Industry: CleanTech / Energy Management
Client: CarbonLnk, Lnk Technologies
Client Location: London, UK (Remote)
Engagement: Freelance
Timeline: February 2026 (1 month)
Type: Multi-Agent AI System
The Problem
Energy management platforms generate large volumes of consumption data. Without automated analysis, detecting unusual patterns, identifying wastage, and giving users actionable advice requires constant manual monitoring. That does not scale.
The client needed an intelligent layer on top of their existing energy data that could watch for problems automatically and deliver personalised guidance to users without human intervention.
The Approach
The solution was designed as a multi-agent system, each agent with a single, focused responsibility. Rather than one monolithic process trying to do everything, three specialised agents work in sequence: retrieve, analyse, advise.
This separation meant each agent could be optimised for its specific task, and the system could be extended or swapped out at any layer without rebuilding the whole pipeline.
What Was Built
A three-agent AI pipeline covering the full energy analysis workflow:
Data Retrieval Agent
Extracts user energy consumption data from the database in real time. Feeds clean, structured data downstream to the analysis layer.
Anomaly Detection Agent
Analyzes consumption patterns to detect spikes, irregularities, and wastage automatically. Flags unusual behaviour without waiting for a human to spot it in a dashboard.

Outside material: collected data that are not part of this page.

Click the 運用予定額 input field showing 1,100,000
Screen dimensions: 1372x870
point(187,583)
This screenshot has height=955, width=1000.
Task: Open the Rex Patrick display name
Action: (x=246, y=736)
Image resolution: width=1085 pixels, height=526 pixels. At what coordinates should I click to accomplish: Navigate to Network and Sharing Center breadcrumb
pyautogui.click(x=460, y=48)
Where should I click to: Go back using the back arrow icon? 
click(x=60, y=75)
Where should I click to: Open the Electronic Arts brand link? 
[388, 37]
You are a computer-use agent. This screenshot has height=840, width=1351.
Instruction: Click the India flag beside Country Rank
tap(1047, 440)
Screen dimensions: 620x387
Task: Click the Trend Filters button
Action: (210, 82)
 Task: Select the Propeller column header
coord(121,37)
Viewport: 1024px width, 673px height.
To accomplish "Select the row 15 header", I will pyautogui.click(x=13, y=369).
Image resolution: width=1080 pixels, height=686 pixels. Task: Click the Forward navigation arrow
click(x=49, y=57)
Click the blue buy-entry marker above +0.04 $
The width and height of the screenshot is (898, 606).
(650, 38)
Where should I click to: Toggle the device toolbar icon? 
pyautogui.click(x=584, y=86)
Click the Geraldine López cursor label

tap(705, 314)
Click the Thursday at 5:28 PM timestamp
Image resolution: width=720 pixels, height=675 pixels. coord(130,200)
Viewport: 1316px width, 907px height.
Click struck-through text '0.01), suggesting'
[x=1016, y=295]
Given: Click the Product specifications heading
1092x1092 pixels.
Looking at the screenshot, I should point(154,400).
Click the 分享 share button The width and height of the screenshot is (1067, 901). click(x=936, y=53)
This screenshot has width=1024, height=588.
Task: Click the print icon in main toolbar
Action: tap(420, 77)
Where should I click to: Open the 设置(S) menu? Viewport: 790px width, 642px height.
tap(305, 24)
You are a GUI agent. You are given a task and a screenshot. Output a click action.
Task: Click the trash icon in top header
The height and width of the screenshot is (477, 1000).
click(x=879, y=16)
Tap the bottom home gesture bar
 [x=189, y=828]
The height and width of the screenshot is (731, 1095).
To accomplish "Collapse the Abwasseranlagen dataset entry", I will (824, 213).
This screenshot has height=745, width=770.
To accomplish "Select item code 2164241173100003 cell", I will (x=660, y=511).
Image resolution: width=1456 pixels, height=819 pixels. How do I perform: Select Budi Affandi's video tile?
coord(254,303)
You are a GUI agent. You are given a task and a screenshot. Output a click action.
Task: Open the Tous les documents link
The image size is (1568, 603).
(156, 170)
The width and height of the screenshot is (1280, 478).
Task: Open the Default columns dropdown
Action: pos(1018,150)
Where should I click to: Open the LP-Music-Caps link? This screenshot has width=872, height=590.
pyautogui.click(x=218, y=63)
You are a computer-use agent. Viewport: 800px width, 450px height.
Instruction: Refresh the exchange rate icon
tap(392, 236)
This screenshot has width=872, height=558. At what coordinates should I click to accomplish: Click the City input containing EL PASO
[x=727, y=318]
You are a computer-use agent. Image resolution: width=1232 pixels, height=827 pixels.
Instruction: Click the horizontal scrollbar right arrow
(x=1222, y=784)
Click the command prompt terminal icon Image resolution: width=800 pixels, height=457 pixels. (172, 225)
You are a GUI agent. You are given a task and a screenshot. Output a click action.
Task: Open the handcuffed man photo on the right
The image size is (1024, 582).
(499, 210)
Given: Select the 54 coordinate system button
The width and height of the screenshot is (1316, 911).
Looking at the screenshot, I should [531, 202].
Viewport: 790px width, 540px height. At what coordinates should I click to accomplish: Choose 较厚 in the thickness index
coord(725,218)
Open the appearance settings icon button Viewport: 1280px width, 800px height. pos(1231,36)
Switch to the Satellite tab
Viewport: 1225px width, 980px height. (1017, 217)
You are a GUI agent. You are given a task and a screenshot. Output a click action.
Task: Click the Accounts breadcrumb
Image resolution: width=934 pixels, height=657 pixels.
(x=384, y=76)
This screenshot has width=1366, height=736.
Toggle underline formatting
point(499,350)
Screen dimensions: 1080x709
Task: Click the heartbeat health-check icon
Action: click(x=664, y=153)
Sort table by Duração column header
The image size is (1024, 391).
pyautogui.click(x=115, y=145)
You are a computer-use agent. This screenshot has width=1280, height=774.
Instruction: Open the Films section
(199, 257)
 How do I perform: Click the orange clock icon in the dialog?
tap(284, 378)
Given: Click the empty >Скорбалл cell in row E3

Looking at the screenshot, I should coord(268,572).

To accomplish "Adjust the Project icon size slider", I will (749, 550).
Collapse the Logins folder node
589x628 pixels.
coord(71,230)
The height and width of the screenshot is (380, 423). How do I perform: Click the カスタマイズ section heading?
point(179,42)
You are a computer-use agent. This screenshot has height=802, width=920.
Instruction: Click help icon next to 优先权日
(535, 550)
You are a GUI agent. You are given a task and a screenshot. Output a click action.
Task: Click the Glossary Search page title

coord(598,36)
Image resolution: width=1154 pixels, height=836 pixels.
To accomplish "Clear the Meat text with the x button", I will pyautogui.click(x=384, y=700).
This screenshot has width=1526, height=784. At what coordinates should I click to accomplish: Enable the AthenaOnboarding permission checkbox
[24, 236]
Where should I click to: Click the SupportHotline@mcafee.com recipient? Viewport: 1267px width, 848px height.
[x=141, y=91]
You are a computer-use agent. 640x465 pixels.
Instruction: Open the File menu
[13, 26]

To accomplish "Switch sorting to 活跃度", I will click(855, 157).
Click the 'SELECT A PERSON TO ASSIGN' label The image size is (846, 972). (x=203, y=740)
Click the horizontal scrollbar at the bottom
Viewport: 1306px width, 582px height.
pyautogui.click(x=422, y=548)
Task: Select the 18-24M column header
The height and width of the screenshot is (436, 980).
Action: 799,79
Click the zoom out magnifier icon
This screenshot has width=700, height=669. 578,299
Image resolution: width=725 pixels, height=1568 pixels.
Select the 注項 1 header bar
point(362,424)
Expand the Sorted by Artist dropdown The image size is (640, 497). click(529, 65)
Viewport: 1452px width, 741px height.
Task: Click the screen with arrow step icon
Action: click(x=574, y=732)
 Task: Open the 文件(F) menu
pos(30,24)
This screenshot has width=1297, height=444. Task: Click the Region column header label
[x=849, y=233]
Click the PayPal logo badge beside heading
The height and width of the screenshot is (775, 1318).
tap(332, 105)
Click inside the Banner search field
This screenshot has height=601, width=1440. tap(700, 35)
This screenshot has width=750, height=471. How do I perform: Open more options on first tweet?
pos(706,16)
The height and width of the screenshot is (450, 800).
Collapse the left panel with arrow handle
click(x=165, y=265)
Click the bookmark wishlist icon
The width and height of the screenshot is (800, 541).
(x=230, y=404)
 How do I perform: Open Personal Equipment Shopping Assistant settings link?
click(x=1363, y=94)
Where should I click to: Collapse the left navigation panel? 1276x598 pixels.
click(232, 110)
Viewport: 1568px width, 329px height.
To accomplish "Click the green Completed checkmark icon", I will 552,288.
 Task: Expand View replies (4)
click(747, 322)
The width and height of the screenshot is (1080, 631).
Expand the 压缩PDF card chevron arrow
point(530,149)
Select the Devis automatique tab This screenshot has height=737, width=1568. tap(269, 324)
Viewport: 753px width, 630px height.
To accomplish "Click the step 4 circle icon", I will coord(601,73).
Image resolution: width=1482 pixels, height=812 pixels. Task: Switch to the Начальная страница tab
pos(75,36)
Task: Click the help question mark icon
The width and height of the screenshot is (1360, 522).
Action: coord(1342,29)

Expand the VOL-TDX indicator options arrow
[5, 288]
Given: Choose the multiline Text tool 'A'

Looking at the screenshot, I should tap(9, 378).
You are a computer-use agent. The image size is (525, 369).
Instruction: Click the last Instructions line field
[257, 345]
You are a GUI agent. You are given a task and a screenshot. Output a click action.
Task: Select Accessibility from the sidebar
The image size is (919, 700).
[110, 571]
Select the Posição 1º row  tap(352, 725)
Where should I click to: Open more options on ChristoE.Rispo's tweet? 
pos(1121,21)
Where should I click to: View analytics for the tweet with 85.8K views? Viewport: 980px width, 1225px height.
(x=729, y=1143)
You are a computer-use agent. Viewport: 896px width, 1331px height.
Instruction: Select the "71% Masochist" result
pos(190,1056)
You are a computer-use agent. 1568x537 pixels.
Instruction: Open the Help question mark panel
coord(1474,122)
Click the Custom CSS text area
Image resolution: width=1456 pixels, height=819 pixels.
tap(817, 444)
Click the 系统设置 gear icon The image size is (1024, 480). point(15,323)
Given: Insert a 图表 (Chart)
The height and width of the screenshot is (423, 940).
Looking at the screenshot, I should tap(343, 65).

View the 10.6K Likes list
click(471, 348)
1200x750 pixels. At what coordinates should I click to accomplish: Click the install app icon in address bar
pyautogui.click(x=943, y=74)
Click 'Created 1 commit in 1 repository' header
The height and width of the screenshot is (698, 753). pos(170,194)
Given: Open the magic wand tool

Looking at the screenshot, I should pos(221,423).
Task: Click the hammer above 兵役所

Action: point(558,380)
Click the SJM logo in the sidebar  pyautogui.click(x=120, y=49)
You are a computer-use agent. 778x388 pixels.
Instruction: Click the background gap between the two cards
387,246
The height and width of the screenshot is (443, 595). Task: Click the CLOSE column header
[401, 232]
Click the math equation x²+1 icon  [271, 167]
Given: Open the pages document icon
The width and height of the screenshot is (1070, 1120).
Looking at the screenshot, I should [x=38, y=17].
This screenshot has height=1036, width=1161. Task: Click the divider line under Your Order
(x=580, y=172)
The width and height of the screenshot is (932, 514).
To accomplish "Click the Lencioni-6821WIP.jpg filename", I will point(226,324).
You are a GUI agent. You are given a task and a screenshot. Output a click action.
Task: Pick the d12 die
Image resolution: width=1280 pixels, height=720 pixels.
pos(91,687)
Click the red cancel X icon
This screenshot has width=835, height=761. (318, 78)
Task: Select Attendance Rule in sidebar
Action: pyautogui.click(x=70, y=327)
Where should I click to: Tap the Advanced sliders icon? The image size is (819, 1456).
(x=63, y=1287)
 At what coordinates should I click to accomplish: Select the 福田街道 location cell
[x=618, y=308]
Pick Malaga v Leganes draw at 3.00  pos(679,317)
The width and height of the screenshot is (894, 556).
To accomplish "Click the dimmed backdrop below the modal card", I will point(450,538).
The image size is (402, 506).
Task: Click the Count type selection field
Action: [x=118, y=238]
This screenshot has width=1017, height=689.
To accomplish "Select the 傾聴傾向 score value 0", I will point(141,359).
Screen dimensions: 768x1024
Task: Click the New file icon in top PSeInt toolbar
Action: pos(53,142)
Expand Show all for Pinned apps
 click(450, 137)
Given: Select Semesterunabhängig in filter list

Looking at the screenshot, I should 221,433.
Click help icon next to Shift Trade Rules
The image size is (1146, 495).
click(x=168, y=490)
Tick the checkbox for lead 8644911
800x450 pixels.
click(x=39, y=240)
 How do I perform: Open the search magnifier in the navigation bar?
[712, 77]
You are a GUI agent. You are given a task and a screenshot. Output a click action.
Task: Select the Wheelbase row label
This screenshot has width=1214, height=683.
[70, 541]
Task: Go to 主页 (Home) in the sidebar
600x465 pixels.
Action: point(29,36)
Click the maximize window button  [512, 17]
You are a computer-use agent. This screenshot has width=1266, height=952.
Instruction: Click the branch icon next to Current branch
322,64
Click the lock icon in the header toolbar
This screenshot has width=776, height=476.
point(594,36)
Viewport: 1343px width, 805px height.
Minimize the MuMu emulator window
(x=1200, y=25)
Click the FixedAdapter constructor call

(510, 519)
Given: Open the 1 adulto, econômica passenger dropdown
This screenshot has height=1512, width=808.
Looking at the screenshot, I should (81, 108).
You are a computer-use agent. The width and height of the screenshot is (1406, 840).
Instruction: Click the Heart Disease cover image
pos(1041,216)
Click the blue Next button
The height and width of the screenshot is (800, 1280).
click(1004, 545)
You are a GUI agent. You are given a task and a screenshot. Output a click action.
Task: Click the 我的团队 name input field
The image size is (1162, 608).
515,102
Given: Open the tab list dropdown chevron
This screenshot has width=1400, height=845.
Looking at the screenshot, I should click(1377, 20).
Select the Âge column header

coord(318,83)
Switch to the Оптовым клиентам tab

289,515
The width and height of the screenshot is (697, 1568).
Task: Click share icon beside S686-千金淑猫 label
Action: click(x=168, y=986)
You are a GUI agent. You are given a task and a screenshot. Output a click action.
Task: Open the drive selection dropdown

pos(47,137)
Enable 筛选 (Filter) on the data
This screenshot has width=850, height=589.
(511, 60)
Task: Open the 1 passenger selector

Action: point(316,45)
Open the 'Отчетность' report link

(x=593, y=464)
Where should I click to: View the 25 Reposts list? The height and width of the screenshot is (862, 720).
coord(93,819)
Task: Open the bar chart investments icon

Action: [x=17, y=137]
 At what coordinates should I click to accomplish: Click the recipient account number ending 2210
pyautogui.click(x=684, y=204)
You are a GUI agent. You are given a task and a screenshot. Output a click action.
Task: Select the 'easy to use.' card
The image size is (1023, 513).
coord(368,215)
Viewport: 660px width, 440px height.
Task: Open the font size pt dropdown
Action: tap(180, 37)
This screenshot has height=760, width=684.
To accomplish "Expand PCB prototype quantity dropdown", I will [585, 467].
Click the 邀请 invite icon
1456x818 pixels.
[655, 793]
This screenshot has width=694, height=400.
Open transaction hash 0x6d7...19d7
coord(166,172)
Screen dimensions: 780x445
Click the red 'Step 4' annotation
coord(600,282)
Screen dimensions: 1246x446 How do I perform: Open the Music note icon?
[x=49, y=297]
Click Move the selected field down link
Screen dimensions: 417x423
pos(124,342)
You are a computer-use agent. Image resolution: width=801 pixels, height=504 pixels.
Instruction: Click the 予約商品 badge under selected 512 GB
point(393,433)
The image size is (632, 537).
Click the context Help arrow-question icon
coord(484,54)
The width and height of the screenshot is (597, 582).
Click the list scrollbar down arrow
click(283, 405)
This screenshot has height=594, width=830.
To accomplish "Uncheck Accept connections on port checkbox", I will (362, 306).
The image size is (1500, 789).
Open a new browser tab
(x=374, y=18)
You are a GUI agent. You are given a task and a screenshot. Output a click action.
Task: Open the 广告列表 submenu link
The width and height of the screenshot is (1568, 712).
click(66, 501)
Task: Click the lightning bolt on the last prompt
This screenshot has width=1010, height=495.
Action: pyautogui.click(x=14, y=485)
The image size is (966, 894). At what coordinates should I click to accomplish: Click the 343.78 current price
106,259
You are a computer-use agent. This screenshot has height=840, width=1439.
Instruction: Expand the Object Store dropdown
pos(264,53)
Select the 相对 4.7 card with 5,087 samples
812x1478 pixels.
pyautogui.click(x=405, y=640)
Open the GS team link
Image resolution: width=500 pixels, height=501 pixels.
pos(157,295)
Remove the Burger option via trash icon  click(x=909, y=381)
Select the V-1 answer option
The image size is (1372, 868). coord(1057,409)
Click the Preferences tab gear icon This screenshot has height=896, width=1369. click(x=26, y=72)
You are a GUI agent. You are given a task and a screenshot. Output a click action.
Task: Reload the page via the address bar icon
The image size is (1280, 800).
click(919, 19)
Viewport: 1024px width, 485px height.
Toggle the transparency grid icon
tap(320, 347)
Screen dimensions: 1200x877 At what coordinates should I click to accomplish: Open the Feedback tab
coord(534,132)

Energy-Saving Advisor Agent
Generates personalised saving recommendations using a RAG-powered knowledge base. Recommendations are grounded in real-world energy-saving practices and tailored to each user's actual consumption profile.
Results
| Area | Impact |
|---|---|
| Anomaly detection | Automated, no manual monitoring required |
| Saving recommendations | Personalised and grounded via RAG knowledge base |
| Analysis speed | Real-time, replacing manual review cycles |
| Energy waste | Reduction in unnecessary consumption through targeted advice |
The Principle
Monitoring energy data manually does not scale. This system replaced a reactive, human-dependent process with a proactive, automated pipeline that catches problems and delivers guidance in real time.
Three focused agents doing one job each well outperform one general system trying to do everything at once.